Repo rate or repurchase rate is the rate at which the central bank of a country (RBI in case of India) lends money to banks for short period by buying their securities (financial assets).
In the event of inflation, the repo rate is used by monetary authorities to reduce the money supply in the economy and thus helps in arresting inflation. The usual bank rate is the rate at which banks borrow money from the central bank without selling their financial assets and this rate is generally for a longer period. This is like borrowing money from someone and paying interest on that amount. Both bank rate and repo rate are determined by the central bank of the country and are dependent on the demand and supply of money in the economy.
Recently the Reserve Bank of India (RBI) increased the repo rate by 25 basis points making it to 6.25%. However, we will see through the article that not much impact is seen on your home loans and housing still is an affordable option for people. Ideally, a low repo rate should implicate low-cost loans for public and a rise in repo rates would mean a higher interest. However, the RBI has, now, presented the Marginal Cost of funds-based Lending rate (MCLR) regime hoping to change the functioning of commercial banks. There are tighter regulations for banks to now publish new interest rates every month for at least 5 tenures.
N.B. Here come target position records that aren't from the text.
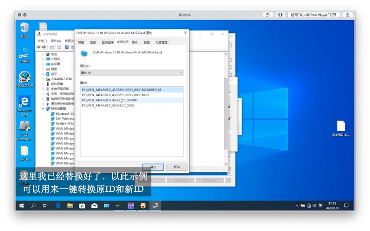Collapse the 网络适配器 tree node

point(43,109)
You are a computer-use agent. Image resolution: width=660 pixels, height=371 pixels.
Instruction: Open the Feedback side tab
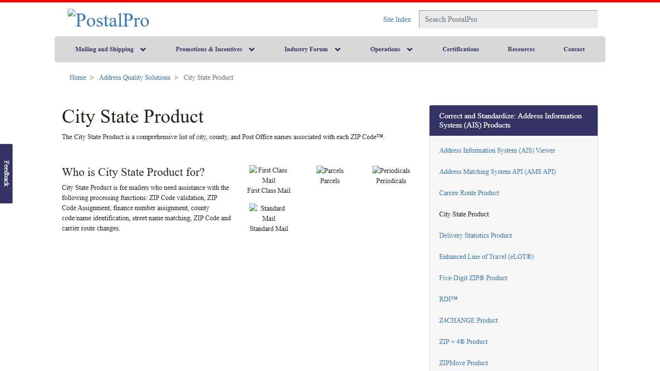click(x=6, y=174)
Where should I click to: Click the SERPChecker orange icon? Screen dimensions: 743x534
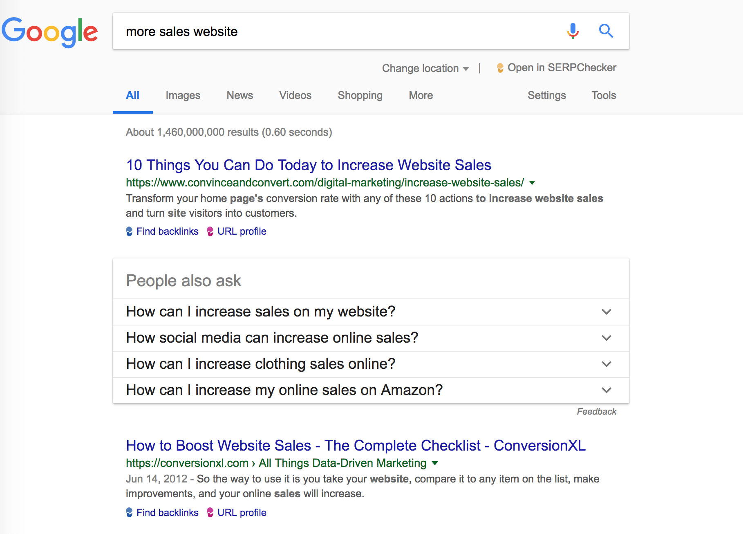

Existing loan borrowers will not see any differences in the EMI amount but there might be a possibility of a change in loan tenure. There will be a marginal increment in the interest rate which will not make any major changes to the loan structure. If you do not want to make any immediate changes to the loan structure, you can always decide to wait and observe the impact that the repo rate hike will have on the loan. Depending on the impact, you can choose to make changes.
One way to lessen the effect of these rate hikes on interest rates is to make a pre-payment to the bank. Pre-payment always helps to lessen the total amount of interest you will be paying to the bank. For people who are just starting out with a loan tenure, this option is very suitable. It is also advisable to try and increase one’s savings and pre-pay their loan to ensure that the interest paid does not exceed what you would pay normally. It is best to not make any changes to loans which are nearing completion.
For people who are looking to buy a property with a home loan, you can choose between a floating rate of interest and fixed rate loan. Though the RBI repo rate hike may seem to dampen sentiments in the real-estate market, there will likely be little or no impact. As most the home loans in today’s times are on floating rates, the increase and decrease in home loan rates do not impact the performance of residential property segment a lot and tends to set off over the long term. You can adopt a cautious approach for a quarter in case you are not very keen in making any changes to the loan structure and instead take some time to comprehend the effect of the rate hike on your loan. The Pradhan Mantri Awas Yojana is another very important scheme launched by the government which impacts the affordable housing segment of the country and aims to address the requirements of the economically weaker section (EWS) and the low-income group (LIG). It is a credit-linked interest subsidy based on your income and can be a big boon for those who are looking to buy homes with home loans and enables you to buy your dream home without dipping into your savings and sacrificing on essential life goals. The "Credit-Linked Subsidy Scheme” (CLSS) under Pradhan Mantri Awas Yojana (PMAY) acts as great savings in the for EWS, LIG and MIG people looking to buy quality homes and ensures hassle-free and quick disbursal of loans, thereby saving time.
Thus, it can be concluded that changes in the repo rate is not going to affect the affordability of your dream home. These adjustments are necessary evils for maintaining the order of our country’s economy, it does affect lending rates. However, as discussed above, there are several options in front of the buyer to absorb and minimize such affects to a negligible extent.